James South, the latter’s chief executive, said: “We will now enter a new era of positive change. When justice is looked at from the perspective of the disputants, they want their dispute resolved in a cost-effective and fair way, ensuring they have the opportunity to be heard, and that resolution meets their commercial and personal needs.
“Mediation can provide this, and today’s judgment gives the courts the tools to actively encourage settlement by allowing courts for the first time to order parties to mediate, if in their discretion they consider it reasonable to do so.”
Rebecca Clark, chair of the Civil Mediation Council, added that “mediation is now where it should be – firmly embedded within the civil justice system”.

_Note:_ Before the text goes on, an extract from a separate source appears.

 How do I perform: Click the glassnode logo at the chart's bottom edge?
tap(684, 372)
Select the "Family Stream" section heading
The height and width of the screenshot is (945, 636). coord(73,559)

Catherine Dixon, chief executive of Ciarb, described private dispute resolution as “an integral part of an effective justice system”.
The Law Society also intervened and president Nick Emmerson said: “The Law Society strongly believes that non-court based dispute resolution will usually be in the best interests of the parties, but has always had real reservations about a blanket rule making any form of such process mandatory.
“This judgment reflects those reservations in that it recognises that in some circumstances it may be contrary to a party’s right of access to the courts to compel them to engage in a non-court based dispute resolution process.
“We welcome the Court’s clear guidance as to when and how judges should intervene to encourage non-court based resolution of disputes.”
Bar Council chair Nick Vineall KC – who personally represented it as intervenor – said the court’s conclusion matched that he had advanced.
“ADR in general, and mediation in particular, are powerful tools for resolving disputes and can save parties time, cost and stress. However, whether or not it is appropriate to compel unwilling parties to use ADR techniques will be highly fact specific.”
In an article, Michel Kallipetis KC and Maya Chilaeva from Quadrant Chambers who, along with Iain Wightwick from Unity Street Chambers, acted for Merthyr Tydfill council, said: “For practitioners, this decision reiterates the need for a strategic approach to dispute resolution, considering both litigation and alternative methods as viable pathways to resolving complex disputes.”
The Housing Law Practitioners Association and Social Housing Law Association also each intervened.